**Problem description**
Exactly as they appear, write the lines from the one containing "Instruction: Click the song title input field" to the final line of the entries, leaving pictures out.
--- Data records ---
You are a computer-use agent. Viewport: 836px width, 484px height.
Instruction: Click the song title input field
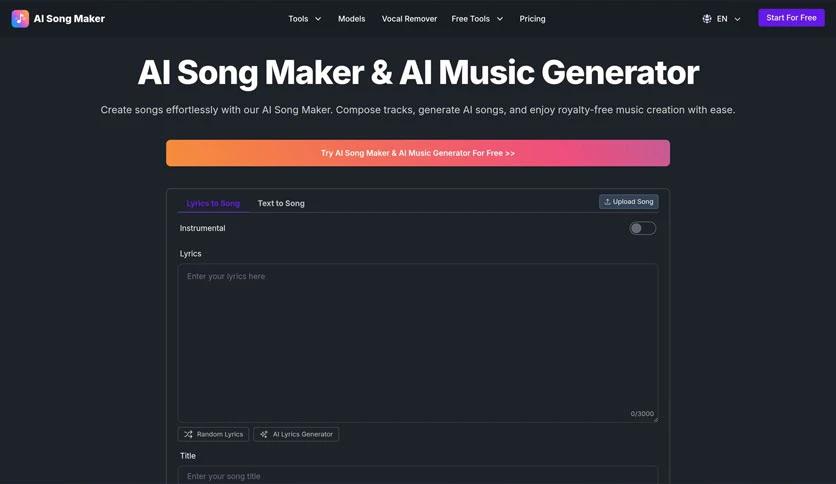click(x=417, y=475)
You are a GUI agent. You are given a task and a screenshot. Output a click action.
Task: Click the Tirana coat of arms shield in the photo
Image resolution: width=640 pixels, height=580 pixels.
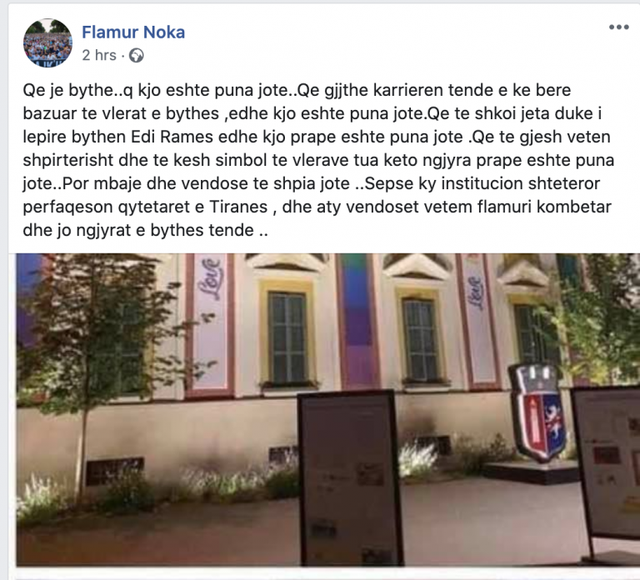click(x=538, y=412)
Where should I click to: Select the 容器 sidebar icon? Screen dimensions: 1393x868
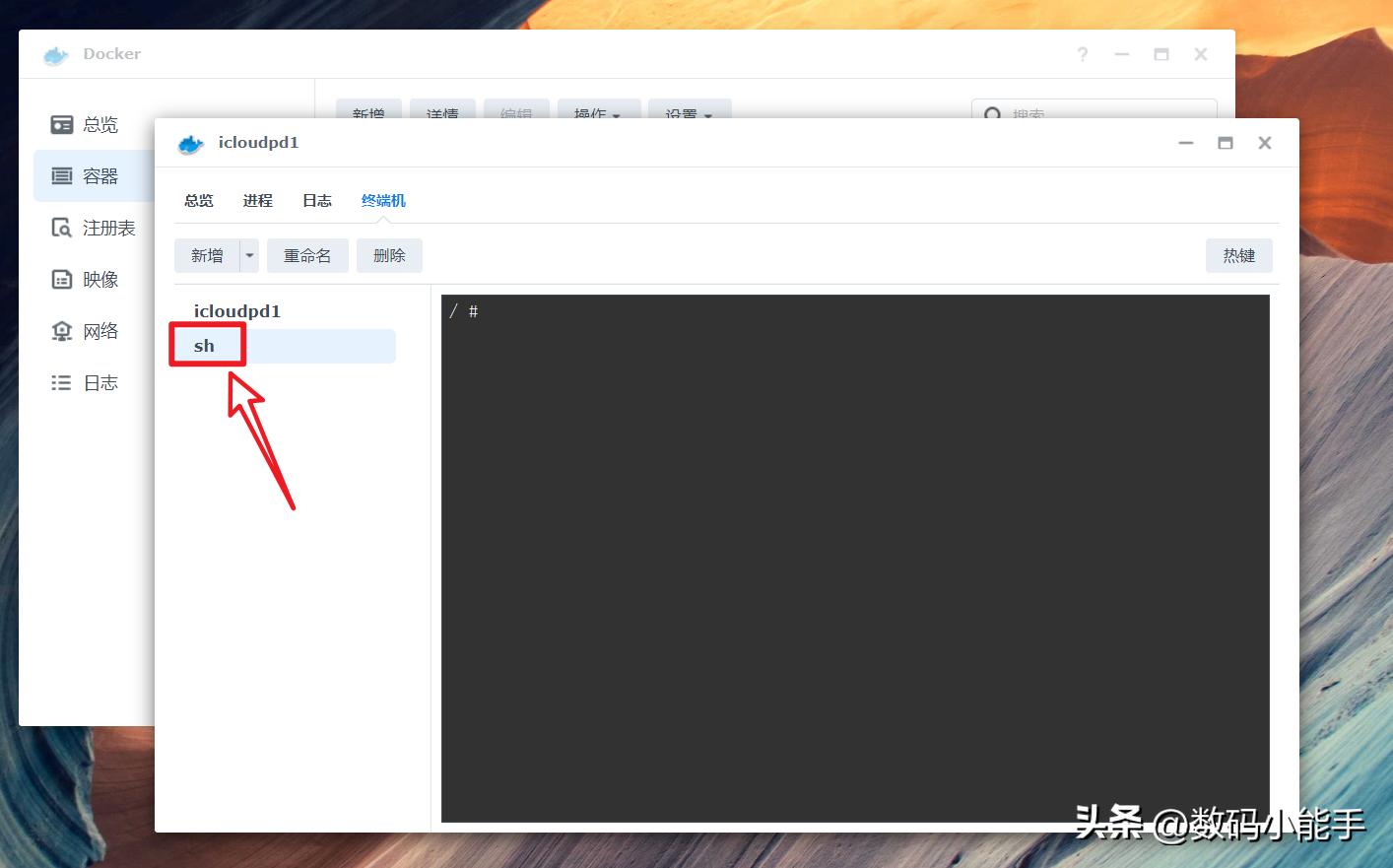[x=61, y=175]
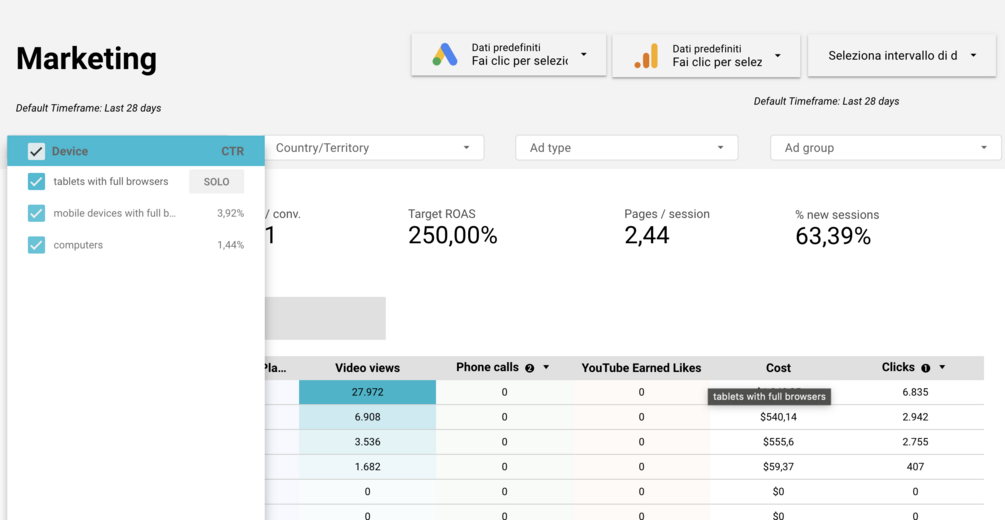1005x520 pixels.
Task: Open Analytics Dati predefiniti selector
Action: coord(706,55)
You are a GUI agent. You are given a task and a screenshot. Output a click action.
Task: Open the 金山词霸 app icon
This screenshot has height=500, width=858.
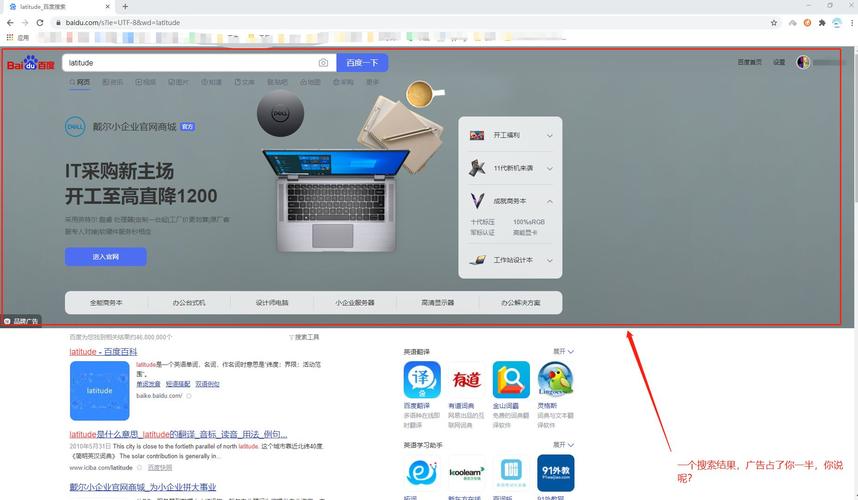click(511, 380)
---
**Finished exercise**
Instruction: Click the song title input field
click(x=417, y=475)
You are a GUI agent. You are given a task and a screenshot. Output a click action.
Task: Click the Tirana coat of arms shield in the photo
Image resolution: width=640 pixels, height=580 pixels.
click(x=538, y=412)
Where should I click to: Select the 容器 sidebar icon? Screen dimensions: 1393x868
[x=61, y=175]
1005x520 pixels.
Task: Open Analytics Dati predefiniti selector
Action: coord(706,55)
You are a GUI agent. You are given a task and a screenshot. Output a click action.
Task: Open the 金山词霸 app icon
This screenshot has height=500, width=858.
click(511, 380)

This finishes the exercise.